Losses are typical for third-party solar companies, which build long-term value while consuming capital quarter-to-quarter. As such Vivint built up the volume of its long-term lease and PPA revenue, and reported a net retained value of $690 million at the end of the quarter, a figure that takes debt tied to such deployments into account.

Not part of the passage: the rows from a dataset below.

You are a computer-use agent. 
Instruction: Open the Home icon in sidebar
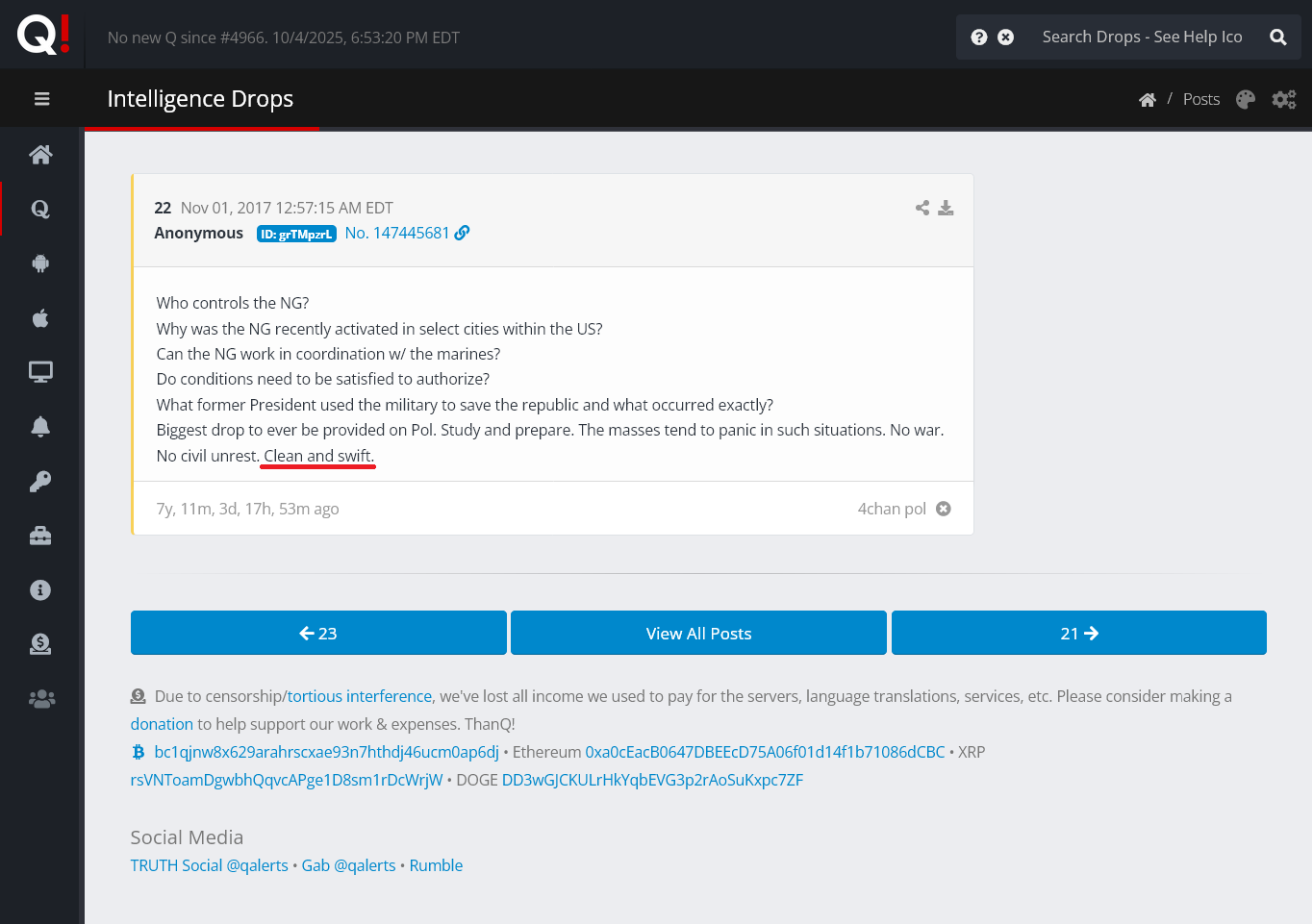40,155
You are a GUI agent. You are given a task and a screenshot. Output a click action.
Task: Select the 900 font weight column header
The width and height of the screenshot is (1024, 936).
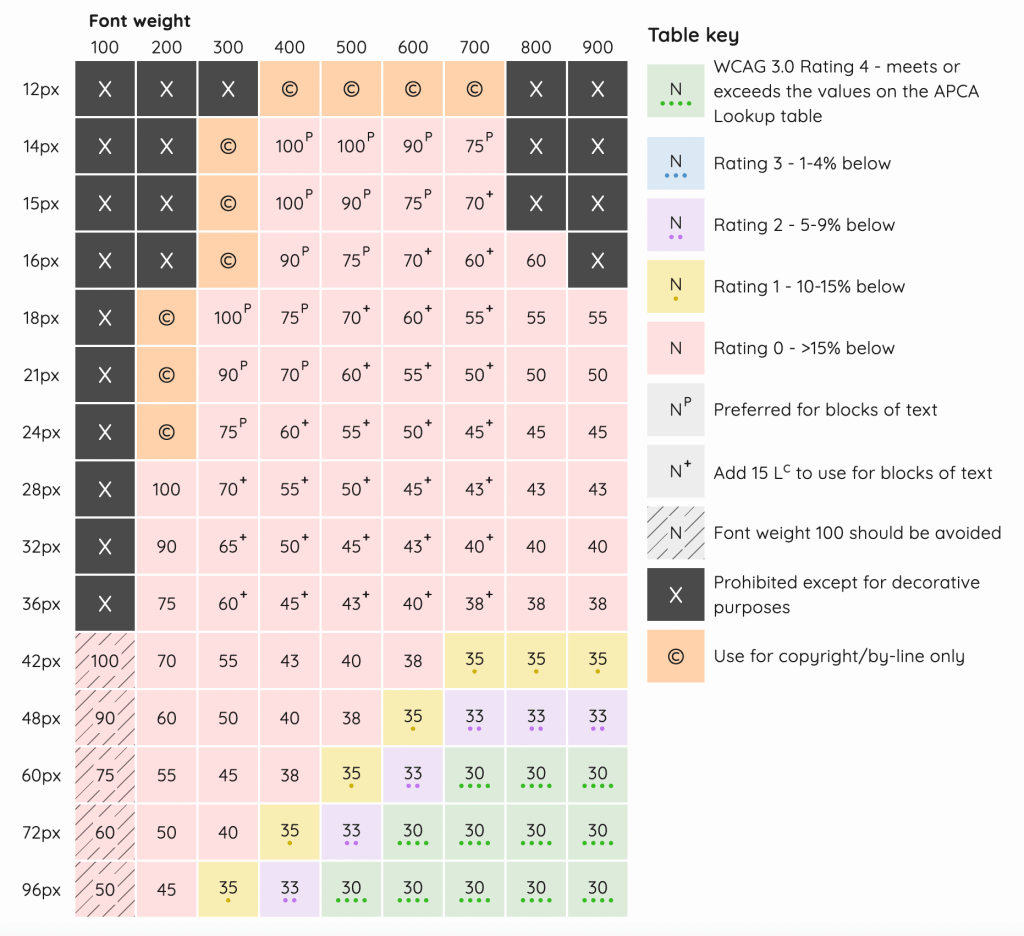point(597,47)
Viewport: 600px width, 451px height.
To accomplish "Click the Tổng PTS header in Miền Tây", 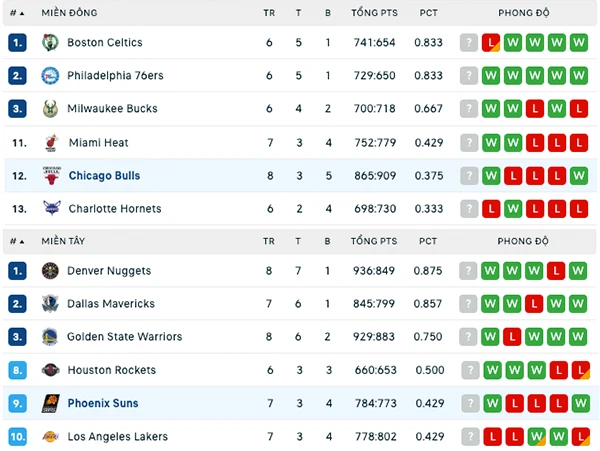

As Vivint has contracted its deployment volume, it is focusing on specific geographies, identifying California, New Jersey and Massachusetts as “high margin markets”, and noting that other markets are “not feasible today”. Vivint Solar reports that its deployments in California have increased, which is in contrast to the larger California market, which saw significant contraction during Q1 and possibly flat growth year-over-year during Q2.

Vivint has not made significant progress with cost reduction, and its deployed cost of $2.88 per watt is not very different from a year ago. While the company’s installation costs have fallen significantly, sales and marketing costs increased to $0.69 per watt.  Vivint Solar CEO David Bywater has described the recruiting and training of new salespersons, including a switch to selling leases as a “heavy lift”.

Like its fellow large residential companies SolarCity and Sunrun, Vivint is actively moving into the “solar plus” space, through its collaboration with Vivint Smart Home. The company reports that Smart Home drove 5% of its solar sales during Q2, and additionally Vivint has begun offering home energy storage through a partnership with Mercedes Benz Energy.

Vivint expects to begin growing, and the 55 MW booked during Q2 is expected to support 46 to 52 MW of deployment during Q3. However, the company is still maintaining its conservative outlook. “We will continue to pursue fiscal responsibility rather than chasing growth in less profitable markets,” stated Bywater.